_Directions for this task_
Search the data for the string "computer" and gather each line it is in.

_Dataset records_
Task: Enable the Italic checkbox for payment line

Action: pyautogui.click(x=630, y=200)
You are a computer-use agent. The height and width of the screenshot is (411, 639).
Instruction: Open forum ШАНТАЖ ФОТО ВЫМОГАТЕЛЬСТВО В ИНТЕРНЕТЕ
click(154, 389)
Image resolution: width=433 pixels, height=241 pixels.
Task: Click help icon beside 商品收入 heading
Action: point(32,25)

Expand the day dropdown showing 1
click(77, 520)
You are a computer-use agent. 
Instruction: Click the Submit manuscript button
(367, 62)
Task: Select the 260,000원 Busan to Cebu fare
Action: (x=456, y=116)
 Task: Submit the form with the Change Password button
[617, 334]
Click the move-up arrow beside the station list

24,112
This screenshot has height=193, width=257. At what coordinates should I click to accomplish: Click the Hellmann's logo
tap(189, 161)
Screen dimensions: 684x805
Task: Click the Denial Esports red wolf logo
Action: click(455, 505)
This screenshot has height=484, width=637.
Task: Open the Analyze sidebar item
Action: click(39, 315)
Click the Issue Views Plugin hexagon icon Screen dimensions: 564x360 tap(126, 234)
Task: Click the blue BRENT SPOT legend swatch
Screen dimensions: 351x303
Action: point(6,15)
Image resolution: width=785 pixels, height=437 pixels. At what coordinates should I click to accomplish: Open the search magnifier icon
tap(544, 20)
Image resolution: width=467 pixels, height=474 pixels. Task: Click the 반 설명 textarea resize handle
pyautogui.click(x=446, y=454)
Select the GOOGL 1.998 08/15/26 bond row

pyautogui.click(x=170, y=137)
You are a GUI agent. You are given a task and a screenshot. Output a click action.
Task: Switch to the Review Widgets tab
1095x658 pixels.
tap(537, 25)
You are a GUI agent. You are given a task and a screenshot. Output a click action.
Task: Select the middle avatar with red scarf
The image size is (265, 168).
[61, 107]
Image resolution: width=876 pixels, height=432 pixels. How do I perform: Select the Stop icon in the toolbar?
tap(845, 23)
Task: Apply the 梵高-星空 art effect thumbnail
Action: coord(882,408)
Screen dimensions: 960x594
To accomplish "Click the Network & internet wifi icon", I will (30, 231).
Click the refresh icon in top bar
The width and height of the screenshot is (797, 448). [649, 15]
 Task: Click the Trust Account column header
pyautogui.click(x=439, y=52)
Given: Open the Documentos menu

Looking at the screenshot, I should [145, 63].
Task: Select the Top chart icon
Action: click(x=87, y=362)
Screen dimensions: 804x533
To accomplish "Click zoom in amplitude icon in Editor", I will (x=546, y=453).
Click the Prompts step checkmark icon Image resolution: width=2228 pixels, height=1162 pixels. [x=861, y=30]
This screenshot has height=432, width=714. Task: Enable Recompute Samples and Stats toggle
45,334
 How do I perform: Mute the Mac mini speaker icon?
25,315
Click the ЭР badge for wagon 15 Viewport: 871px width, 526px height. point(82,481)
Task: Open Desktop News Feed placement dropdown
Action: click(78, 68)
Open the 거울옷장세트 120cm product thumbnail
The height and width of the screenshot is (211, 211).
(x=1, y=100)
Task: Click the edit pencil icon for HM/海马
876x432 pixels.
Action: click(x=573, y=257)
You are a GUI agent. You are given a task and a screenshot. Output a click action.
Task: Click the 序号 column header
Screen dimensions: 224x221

_Expected answer_
You are a computer-use agent. The height and width of the screenshot is (411, 639).
You are a computer-use agent. 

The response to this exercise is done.